Is the Dollar King Once More?

It sure looks like it is. It all comes down to interest rate differentials in my view. The US, out of the big three, the Euro Zone and Japan, is the only economy where we are even talking about higher interest rates. The other two are not there yet as growth is stagnant at best in those economies. Please do not misunderstand what I am saying here - I am not saying that interest rates here are going to rise anytime soon. I am saying however that if and when rates finally do begin to rise, traders are convinced that they will do so FIRST here in the US.

Today's Construction data reminded currency traders of that fact.

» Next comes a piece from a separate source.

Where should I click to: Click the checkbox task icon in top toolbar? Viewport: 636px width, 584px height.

Yesterday I mentioned that stubborn band of overhead chart resistance that has served to keep the Dollar's upward progress in check. Today it finally blew right through that!



The ramifications for the commodity complex in general are all too well known by anyone who has been watching the markets over the last few years. Higher Dollar tends to equal Lower Commodity prices overall.

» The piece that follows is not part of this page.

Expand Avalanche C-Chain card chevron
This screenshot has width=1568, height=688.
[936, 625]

We are seeing that in the Goldman Sachs Commodity Index which continues to get pummeled lower. It just missed setting a fresh TWO YEAR LOW in today's session especially with crude oil being obliterated. Crude has not been at these levels this year since the third week of January!

I think it bears repeating - were it not for geopolitical tensions in Ukraine, it is highly doubtful gold would be able to withstand this outside pressure. Gold needs an environment in which REAL rates are either flat or negative as there is very little opportunity cost to hold the metal under such circumstances. However, in an environment in which interest rates are likely to rise, and rise at a clip that will keep them above any incipient rate of inflation, gold is going to experience obstacles to a rise in its price level. Investors/traders are not going to lock up precious capital in an asset that throws off no yield and one that many do not see as necessary given the current lack of inflationary pressures.

Gold bulls will need to be cautious therefore and alert to any signs that geopolitical tensions surrounding Ukraine might be lessening. So far we are not seeing any drastic outflows from the GLD, ( not that its current levels of holdings are anything to be the least bit excited about ) but if we do begin to see such an occurrence, it will not augur well for a stronger gold price moving forward.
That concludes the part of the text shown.